REQUIRED ACTIONS ::
**a.** According to the interoperability text, what two formats can a CUDA C++ kernel be compiled to?
**b.** Retype the interoperability text without any changes, from "Compile your CUDA C++" to "at load time.".
**c.** Name every dense tensor algebra operation that the interoperability text says the tile model handles well.

══ EXCERPT TO READ ══

Interoperability#

The tile model handles dense tensor algebra well — GEMM, element-wise operations, reductions, convolutions — but some algorithms depend on warp-level primitives (__shfl_sync, __ballot_sync, __reduce_sync) for things like custom scan/prefix-sum, cooperative groups, or irregular data access patterns. For these, write the kernel in CUDA C++ and integrate it using the approach below.

A custom CUDA kernel can participate in the same DeviceOperation execution model as your tile kernels — sharing streams, chaining with .and_then(), and avoiding unnecessary synchronization.

Step 1: Compile Your CUDA Kernel#

Compile your CUDA C++ kernel to PTX (portable) or a .cubin (architecture-specific):

# PTX — portable across GPU architectures, JIT-compiled at load time.

═══
══ DATASET ROWS ══

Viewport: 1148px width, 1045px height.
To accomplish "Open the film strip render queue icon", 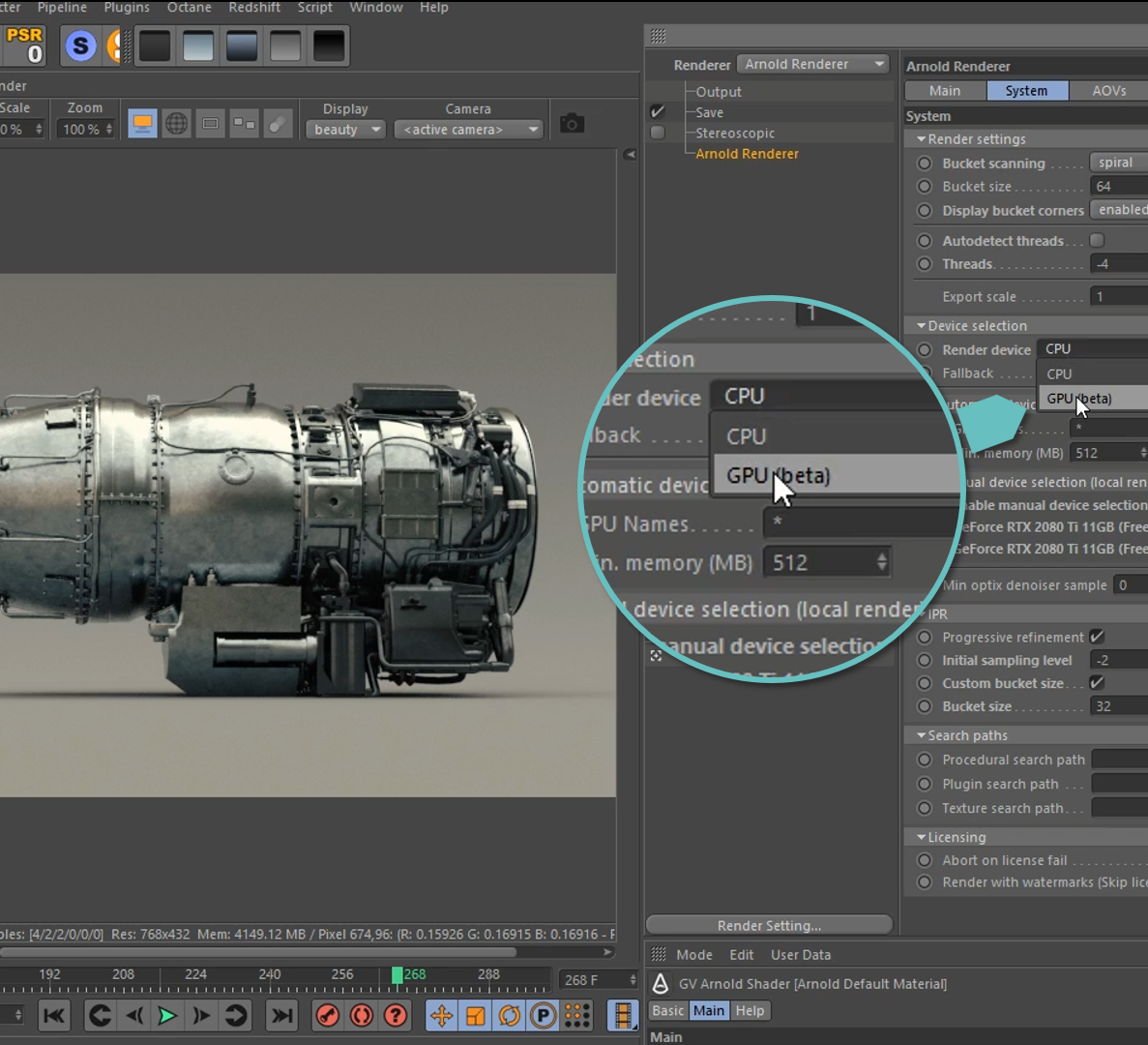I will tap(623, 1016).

═══
══ DATASET ROWS ══

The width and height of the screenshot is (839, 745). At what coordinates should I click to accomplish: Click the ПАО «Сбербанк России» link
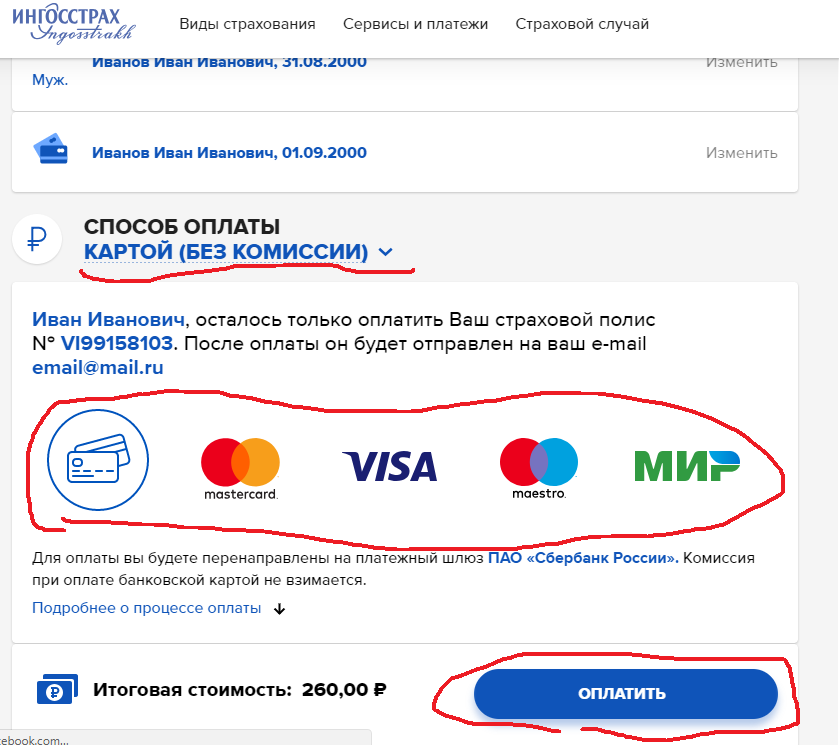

═══

SET OF ANSWERS ::
**a.** PTX (portable) or a .cubin (architecture-specific).

**b.**
Compile your CUDA C++ kernel to PTX (portable) or a .cubin (architecture-specific):

# PTX — portable across GPU architectures, JIT-compiled at load time.

**c.** GEMM, element-wise operations, reductions, and convolutions.